Winfrey, whose apparent indifference to the memoir's accuracy led to intense criticism, including angry e-mails on her Web site, subjected Frey to a virtual page-by-page interrogation. No longer, as she told King, was she saying that emotional truth mattered more than the facts. "Mr. Bravado Tough Guy," she mockingly called the author whose book she had enshrined last fall and whose reputation she had recently saved.

Talese and Doubleday were not spared. Winfrey noted that her staff had been alerted to possible discrepancies in Frey's book, only to be assured by the publisher. She lectured Talese on her responsibilities: "I'm trusting you, the publisher, to categorize this book whether as fiction or autobiographical or memoir."

Talese, an industry veteran whose many authors have included Ian McEwan, George Plimpton and Thomas Cahill, told Winfrey that editors who saw the book raised no questions and that "A Million Pieces" received a legal vetting.
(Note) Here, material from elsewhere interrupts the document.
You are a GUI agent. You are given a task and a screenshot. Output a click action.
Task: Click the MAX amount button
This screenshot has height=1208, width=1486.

She acknowledged that the book had not been fact-checked, something many publishers say they have little time to do.

In a statement issued later Thursday, Doubleday, which initially had called the allegations not worth looking into, said it had "sadly come to the realization that a number of facts have been altered and incidents embellished."
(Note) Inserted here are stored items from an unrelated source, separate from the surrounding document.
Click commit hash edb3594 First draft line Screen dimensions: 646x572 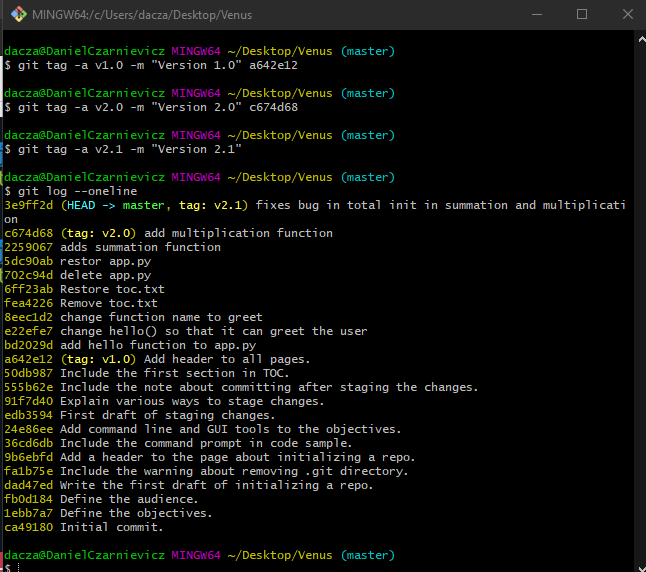[x=29, y=415]
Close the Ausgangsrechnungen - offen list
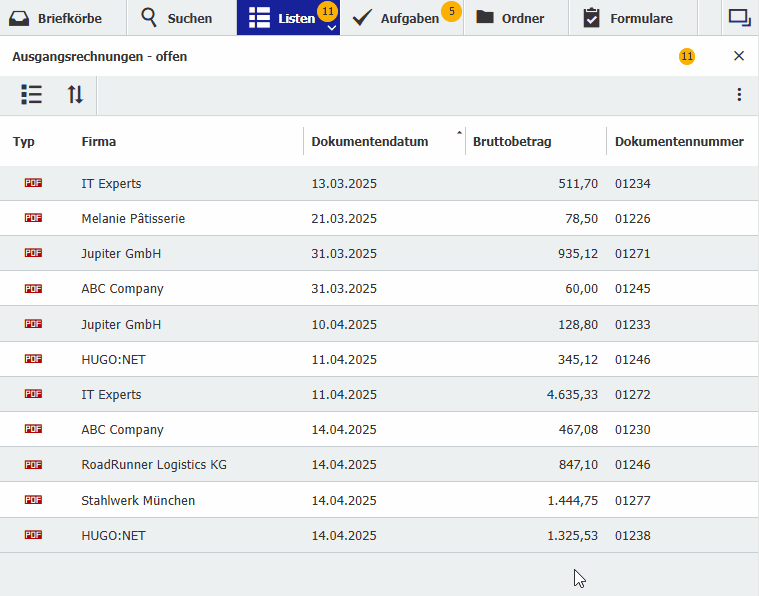Viewport: 759px width, 596px height. tap(739, 56)
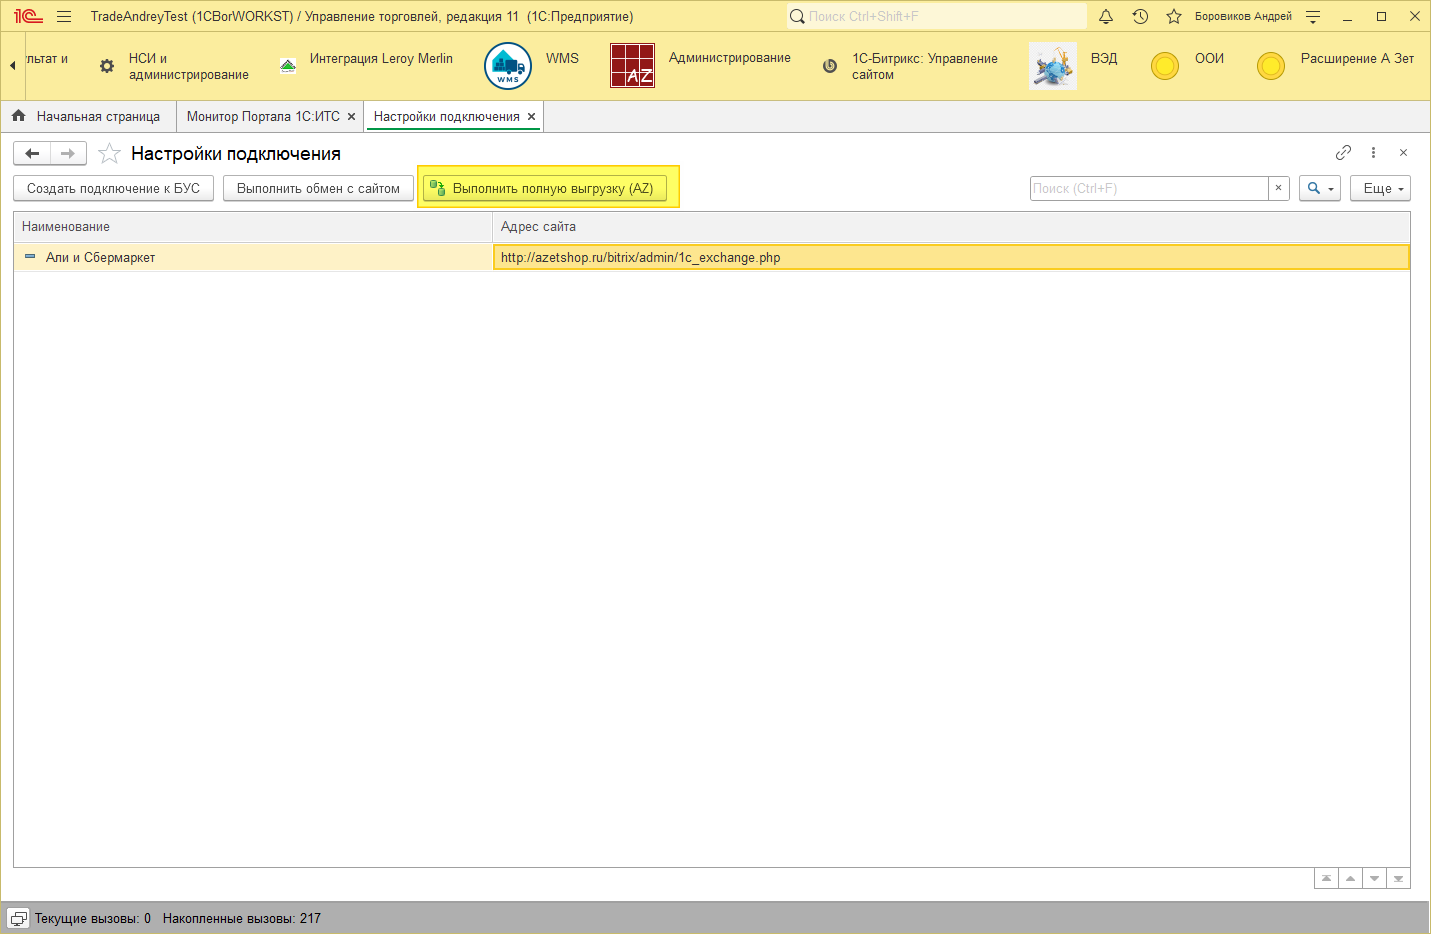Screen dimensions: 1431x934
Task: Click the list search input field
Action: 1148,188
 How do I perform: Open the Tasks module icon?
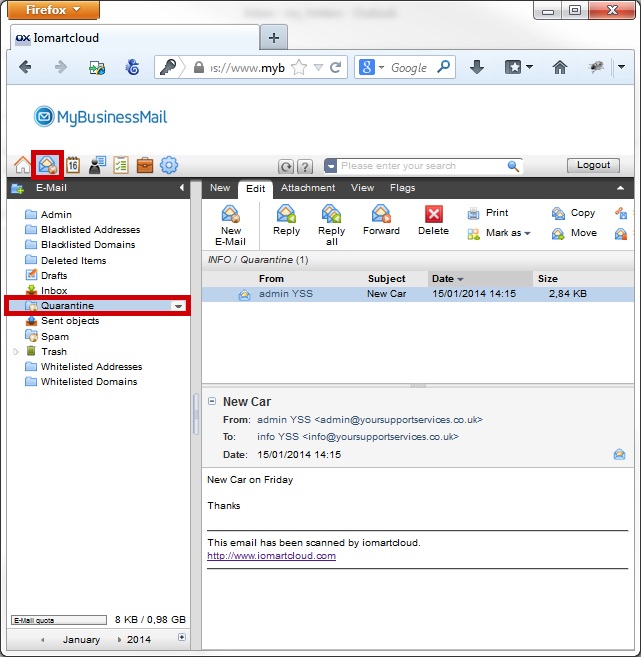click(x=121, y=166)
The publisher said an author's note was being prepared that will be sent to booksellers to insert into current editions and that any future printings would be delayed until the note is included in the actual book. But no changes in the text are planned and the book will remain classified as a memoir.

Winfrey's words also were harsher than her actions. She did not unleash publishing's version of the death penalty: revoking her endorsement, a devastating and unprecedented action. Only once before has she turned, relatively mildly, on a book club pick: In 2001, she withdrew her invitation for Jonathan Franzen, author of "The Corrections," to appear on her show after the novelist expressed ambivalence over her endorsement.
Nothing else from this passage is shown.